[Opening Records supplied section]

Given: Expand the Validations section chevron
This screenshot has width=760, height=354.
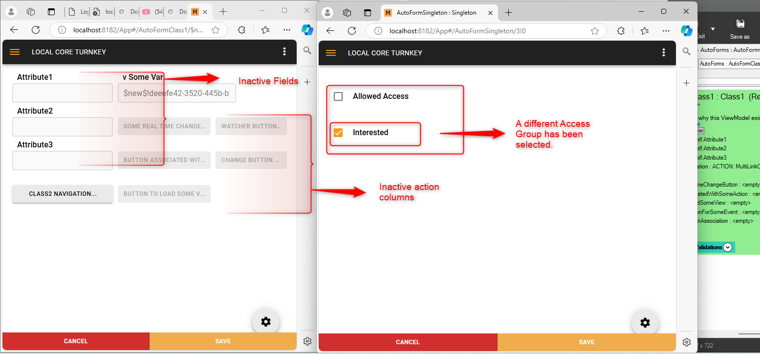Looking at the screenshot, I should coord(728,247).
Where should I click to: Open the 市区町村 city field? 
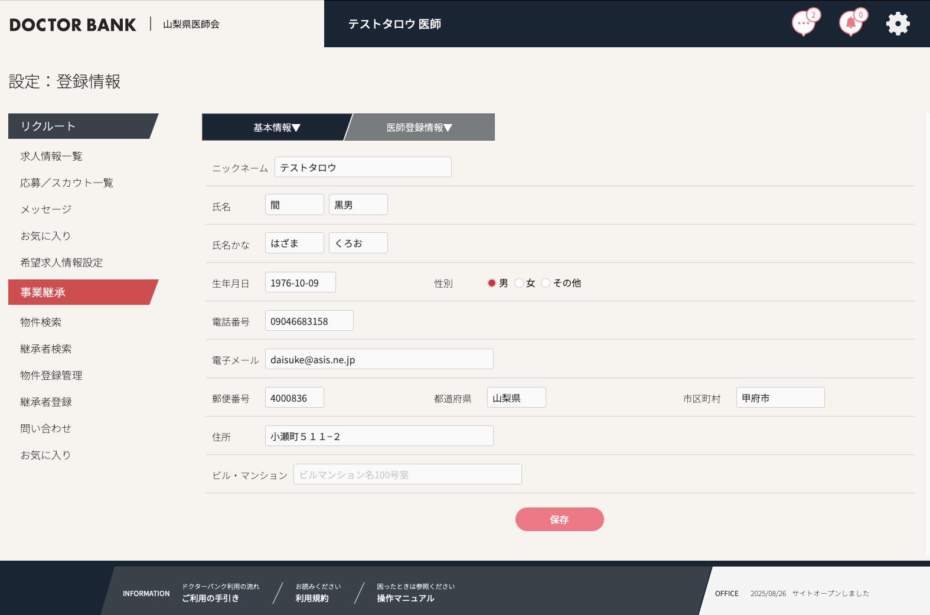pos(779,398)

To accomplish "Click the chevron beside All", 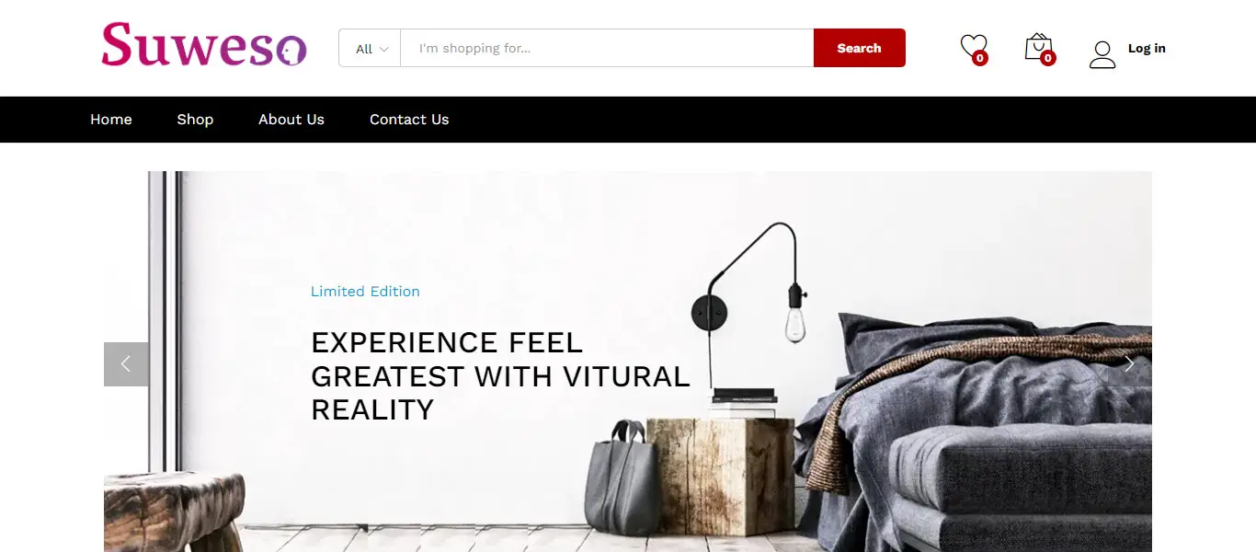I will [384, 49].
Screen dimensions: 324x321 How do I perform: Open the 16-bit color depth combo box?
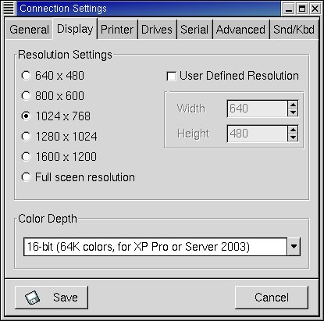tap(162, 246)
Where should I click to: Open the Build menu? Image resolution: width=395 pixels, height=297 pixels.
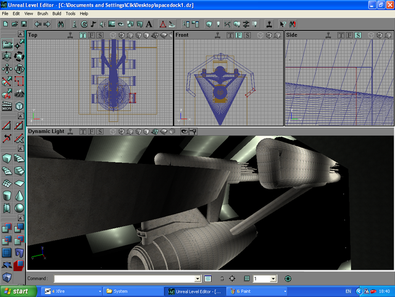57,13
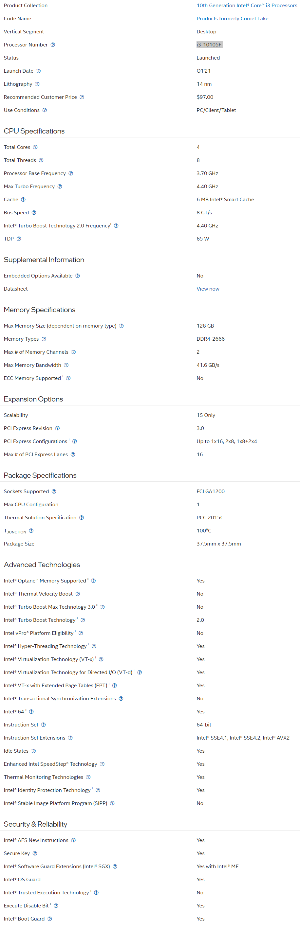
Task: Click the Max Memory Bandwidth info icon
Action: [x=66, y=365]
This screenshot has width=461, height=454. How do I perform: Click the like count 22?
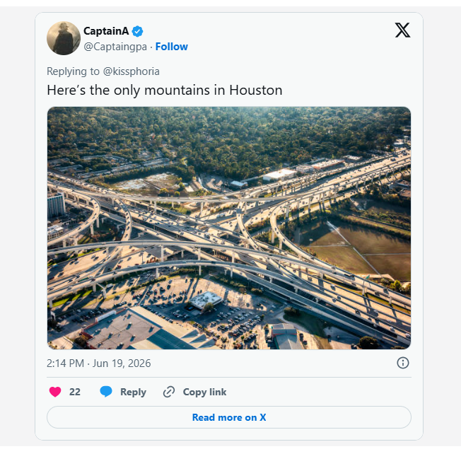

[Closing Records supplied section]

# Work required
Drop the pictures, then write out only the lines running from the one containing "Where should I click to: Open the Build" through the last line above, both included, exactly.

# Your response
Where should I click to: Open the Build menu? Image resolution: width=395 pixels, height=297 pixels.
57,13
Task: Click the Max Memory Bandwidth info icon
Action: [x=66, y=365]
This screenshot has width=461, height=454. How do I perform: Click the like count 22?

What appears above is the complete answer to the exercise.